Until fairly recently, modern art used to be discussed primarily in terms of its formal challenge and its rupturing of traditional habits and expectation. Today we bring to this art a wider embrace, owing to the many perspectives from which it is now viewed. It is especially interesting to see what happens when a theological lens is held over modern painting and sculpture, as happens here. Richard Harries is an authoritative voice on the relationship between theology and the arts and he is a brisk, compelling guide to Christian iconography in art. He focuses our attention on a rich seam of imagery, sourced by many things, not least a recurrent desire to return to the old in order to make it new. Frances Spalding, Nottingham University, UK 

About the Author: Richard Harries was Bishop of Oxford from 1987-2006. On his retirement he was made a Life Peer and as Lord Harries of Pentregarth he continues to be active in the House of Lords. He is an Emeritus Gresham Professor, and a Fellow and an Honorary Professor of Theology at King's College, London. He is an Honorary Doctor of Divinity of the University of London and an Honorary Fellow of Selwyn College, Cambridge and of St Anne's College, Oxford.
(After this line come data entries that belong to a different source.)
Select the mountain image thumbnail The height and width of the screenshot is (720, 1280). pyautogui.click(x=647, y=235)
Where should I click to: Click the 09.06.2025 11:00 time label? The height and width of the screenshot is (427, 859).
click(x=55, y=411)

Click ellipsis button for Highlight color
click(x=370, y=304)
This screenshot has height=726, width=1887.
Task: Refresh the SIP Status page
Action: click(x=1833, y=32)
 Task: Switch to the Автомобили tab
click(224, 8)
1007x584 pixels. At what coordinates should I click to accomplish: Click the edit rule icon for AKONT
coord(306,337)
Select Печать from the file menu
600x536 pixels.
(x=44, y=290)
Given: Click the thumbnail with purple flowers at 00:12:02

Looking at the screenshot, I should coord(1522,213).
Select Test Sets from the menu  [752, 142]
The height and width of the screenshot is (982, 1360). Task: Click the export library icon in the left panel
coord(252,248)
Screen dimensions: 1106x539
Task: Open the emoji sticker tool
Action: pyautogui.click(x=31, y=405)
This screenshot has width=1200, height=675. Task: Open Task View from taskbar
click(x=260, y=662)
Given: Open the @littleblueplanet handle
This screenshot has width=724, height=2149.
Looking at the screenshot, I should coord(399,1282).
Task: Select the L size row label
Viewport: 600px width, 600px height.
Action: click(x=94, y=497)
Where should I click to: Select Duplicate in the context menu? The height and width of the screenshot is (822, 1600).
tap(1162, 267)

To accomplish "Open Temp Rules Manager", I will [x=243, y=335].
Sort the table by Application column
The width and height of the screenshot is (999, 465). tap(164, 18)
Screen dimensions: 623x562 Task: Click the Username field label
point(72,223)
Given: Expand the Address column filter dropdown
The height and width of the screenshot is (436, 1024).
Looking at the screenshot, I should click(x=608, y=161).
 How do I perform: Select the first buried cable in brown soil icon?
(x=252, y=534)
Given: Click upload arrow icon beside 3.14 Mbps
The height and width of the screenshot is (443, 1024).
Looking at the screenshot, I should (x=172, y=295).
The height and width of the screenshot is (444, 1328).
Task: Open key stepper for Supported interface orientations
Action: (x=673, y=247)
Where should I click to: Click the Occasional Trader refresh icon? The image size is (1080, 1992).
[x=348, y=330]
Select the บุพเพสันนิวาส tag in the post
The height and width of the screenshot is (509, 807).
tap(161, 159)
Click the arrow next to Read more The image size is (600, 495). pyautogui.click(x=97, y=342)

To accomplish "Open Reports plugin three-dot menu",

He is the author of 26 books mainly on the interface of Christian faith and the wider culture, including the arts, and he is a Fellow of the Royal Society of Literature. He is the author of The Passion in Christian Art (Ashgate, 2004). His book Art and the Beauty of God (Continuum 2000) was chosen as a book of the year by the late Anthony Burgess in The Observer. His book The Re-enchantment of Morality (SPCK) was shortlisted for the 2011 Michael Ramsey prize for theological writing.